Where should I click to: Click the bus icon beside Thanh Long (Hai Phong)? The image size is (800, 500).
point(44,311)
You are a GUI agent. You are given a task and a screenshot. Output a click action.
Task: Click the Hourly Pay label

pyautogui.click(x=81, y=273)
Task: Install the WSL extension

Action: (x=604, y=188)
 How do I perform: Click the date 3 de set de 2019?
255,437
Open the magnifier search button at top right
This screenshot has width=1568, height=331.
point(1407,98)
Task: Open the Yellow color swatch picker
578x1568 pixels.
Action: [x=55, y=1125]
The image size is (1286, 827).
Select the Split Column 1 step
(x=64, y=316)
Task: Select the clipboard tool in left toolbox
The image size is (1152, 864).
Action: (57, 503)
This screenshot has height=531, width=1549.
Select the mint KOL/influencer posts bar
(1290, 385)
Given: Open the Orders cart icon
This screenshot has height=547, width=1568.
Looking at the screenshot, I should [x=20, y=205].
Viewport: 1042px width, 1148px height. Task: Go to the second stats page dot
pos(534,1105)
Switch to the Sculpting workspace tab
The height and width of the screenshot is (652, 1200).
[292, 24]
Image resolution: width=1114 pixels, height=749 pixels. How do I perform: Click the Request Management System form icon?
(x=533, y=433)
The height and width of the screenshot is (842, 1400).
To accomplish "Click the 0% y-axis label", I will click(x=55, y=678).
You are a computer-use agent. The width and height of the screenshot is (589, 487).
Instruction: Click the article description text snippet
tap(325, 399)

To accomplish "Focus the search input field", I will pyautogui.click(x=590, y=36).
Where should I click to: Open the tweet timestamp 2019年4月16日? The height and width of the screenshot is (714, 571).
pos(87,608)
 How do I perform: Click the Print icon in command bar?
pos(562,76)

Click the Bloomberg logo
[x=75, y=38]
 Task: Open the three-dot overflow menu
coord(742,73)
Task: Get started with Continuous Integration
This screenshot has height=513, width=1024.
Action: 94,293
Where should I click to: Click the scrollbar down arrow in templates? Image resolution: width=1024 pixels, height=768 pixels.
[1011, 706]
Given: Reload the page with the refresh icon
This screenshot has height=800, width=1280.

### [How to complete this task]
Please reproduce exactly the lines in the listing above from the one containing "This screenshot has height=547, width=1568." through the one containing "You are a computer-use", both included, and nothing more.

### [Task result]
This screenshot has height=547, width=1568.
Looking at the screenshot, I should [x=20, y=205].
Viewport: 1042px width, 1148px height. Task: Go to the second stats page dot
pos(534,1105)
Switch to the Sculpting workspace tab
The height and width of the screenshot is (652, 1200).
[292, 24]
Image resolution: width=1114 pixels, height=749 pixels. How do I perform: Click the Request Management System form icon?
(x=533, y=433)
The height and width of the screenshot is (842, 1400).
To accomplish "Click the 0% y-axis label", I will click(x=55, y=678).
You are a computer-use agent. The width and height of the screenshot is (589, 487).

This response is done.